During healthy aging but also in osteoporosis, a disease that affects more than 22% of European women beyond the age of 50, loss of mineralized bone is caused by a disbalance between bone formation and resorption. While blood vessels are abundant in the skeletal system and play essential roles, they are currently not considered in the context of anti-osteoporosis therapy. Moreover, apart from the role of sex hormones, we know too little about the impact of sex-specific regulators in physiological and disturbed bone homeostasis. Our recent work has provided fundamental insights into the organization of the bone vasculature in mouse, the heterogeneity and functional specialization of endothelial cells (ECs), and the changes during aging. Recent and unpublished research from my team has utilized single cell RNA sequencing in combination with advanced immunostaining and imaging to identify a novel EC subpopulation (termed type R for remodeling). Type R vessels are post-arterial capillaries found at sites of homeostatic and therapeutic bone turnover, mainly trabecular bone, and their activation in young mice can enhance osteogenesis. In aging mice type R vessel clusters emerge inside cortical bone at sites of bone loss. PROTECT will systemically characterize the function of ECs and, in particular, type R capillaries in healthy homeostasis and during bone loss. This will involve the generation of new mouse lines for intersectional genetics and the characterization of critical molecular regulators.
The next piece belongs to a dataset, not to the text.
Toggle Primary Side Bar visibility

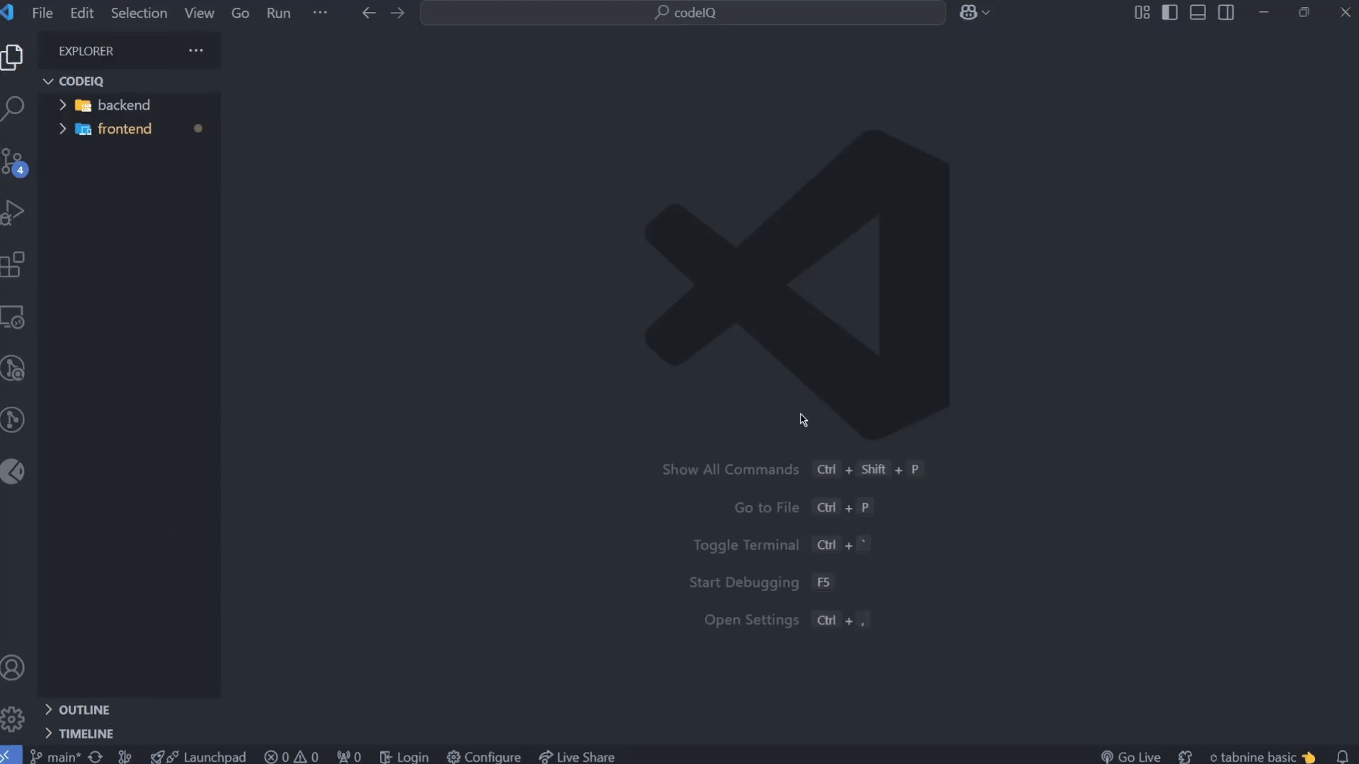pos(1169,13)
We will also characterize sex-specific and age-related factors controlling bone homeostasis and employ approaches to translate our findings into the human system. Preclinical experiments in mice will establish whether ECs and type R capillaries are involved in the response to therapies aiming at osteoblasts or osteoclasts. PROTECT will generate the conceptual basis for future approaches utilizing endothelial cells for the prevention of bone loss and anti-osteoporotic therapy.